One of the findings of your study is that men who are most similar to the men in the Tuskegee study, in terms of geography, in race, in age, are most affected. Why is that such an important note?

Right. Our finding is not about the exact men that got experimented on, it's about other men who heard about it and felt like they were at risk too. Our results identify subjects who felt like, "this could be me." Which I think is important because it identified this spillover phenomenon that recognized that these are not one-off instances, that there are reverberations throughout entire networks of individuals. 

It speaks to the idea that you are not just hurting that one person, you are hurting a whole community of people through intergenerational trauma. 

Which brings up what I think is a really important, I think, a very interesting research question, and very interesting social question – if we apologize and we atone, can we avoid some of the spillover effect? It wasn't until Bill Clinton's presidency that there was a formal apology. That is decades later. There was only a smattering of the initial cohort involved in this study still alive when Bill Clinton formally apologized. Had the release of information in 1972 been different, and had it come with acknowledgement and atonement, would the effects have been different? We just can't know for sure.
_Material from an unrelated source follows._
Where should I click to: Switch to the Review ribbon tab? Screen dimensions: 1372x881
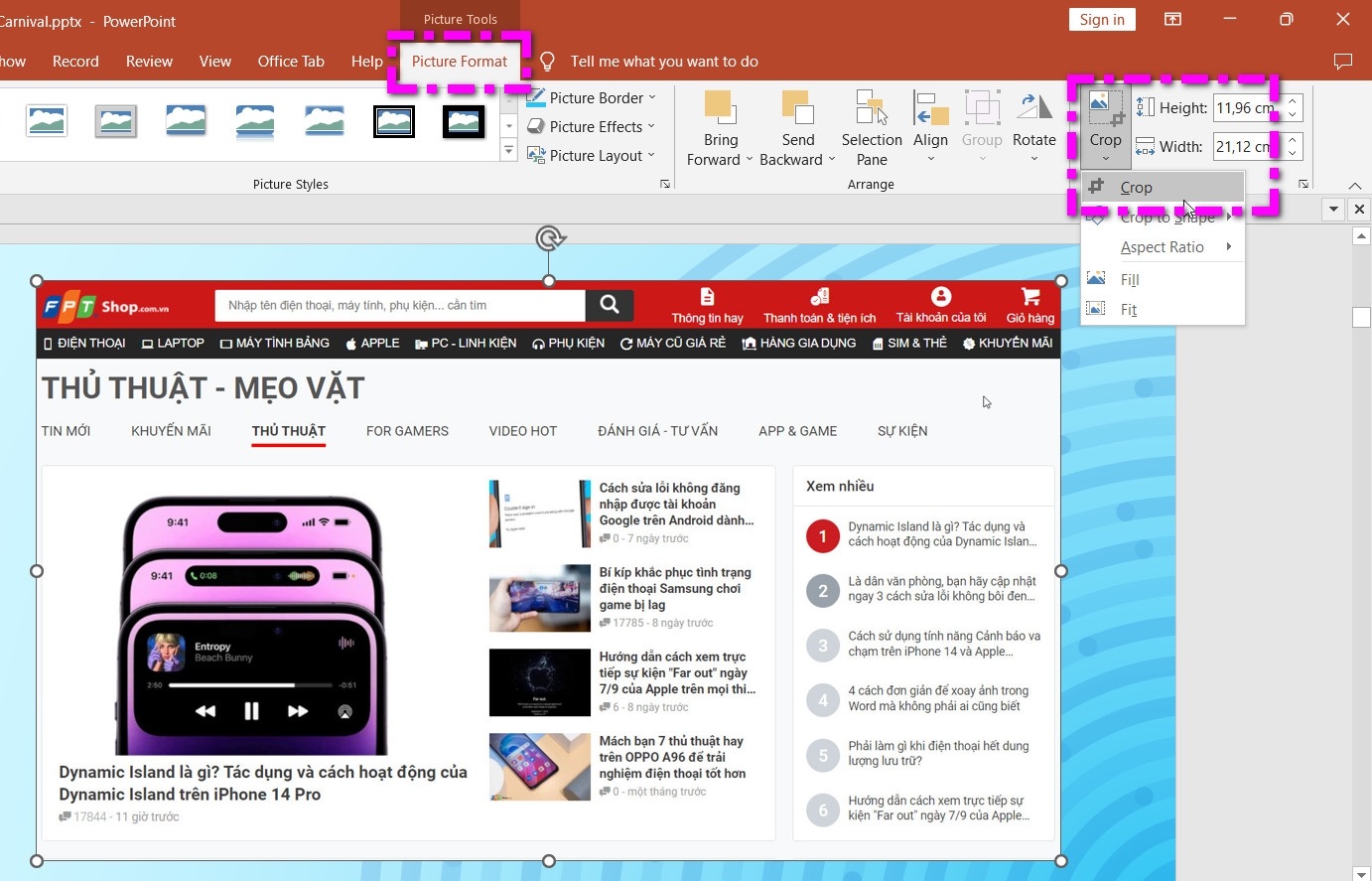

Can you talk about the mechanisms of medical mistrust that lead to worse health outcomes?

I ran a trial in Oakland, California. This was a randomized trial now where it was published in the American Economic Review, where myself, along with other researchers from the Bay area, recruited African American men, from barber shops in the East Bay. We built a pop up clinic, and Uber donated ride sharing services to bring these men to our clinic. We randomly assigned the men to either have an African American male doctor or a white or Asian doctor. We focused the question on how that assignment affects the demand for preventative care. 

Preventative care allows you to improve health outcomes dramatically, if you can catch cancer early on, take steps against diabetes, control blood pressure, et cetera. To have effective preventative care, you need partnership, and what we found was that specifically for invasive services, and by invasive I mean like a small prick of blood or a flu vaccine, it mattered incredibly to the African American men that we recruited, to have an African American doctor.

Our best look at the data said that this was really driven by the fact that they felt comfortable in communicating with doctors. We’ve done studies that have replicated that finding. It does really matter to have a diverse population of people who are helping bridge these historical inequities and helping to overcome a very valid, trust gap.

Diversity is not just a platitude, we need to more closely represent the population that we're trying to serve on the supply side, in order to produce more equitable outcomes.

Do you feel like there's an appropriate conversation around the role that mistrust is playing in the disparity of health outcomes in this particular pandemic?

In economics, we think about mistrust on the demand side of things - as lowering demand for healthcare. But if we think about it as more of a feedback loop, then we can understand it as the actions of the supply side by our providers and healthcares system that then affects trust and then demand. When we talk about alleviating mistrust, it has to include what we can do on the supply side to help overcome these historical traumas.

With COVID-19, and contact tracing, it is imperative to think about these dynamics. This pandemic is not coming out of the blue, it is being layered on top of this vast history of gross racial inequality and injustice. We can’t pretend that just because it's a crisis, that it can be all hands on deck. I think we still really need to be thoughtful about having a diverse set of communicators and people that we're employing to do this work in the communities that are being hardest hit. The conversation around mistrust is a fruitful conversation to have, as long as it didn't start and end with, 'There's mistrust."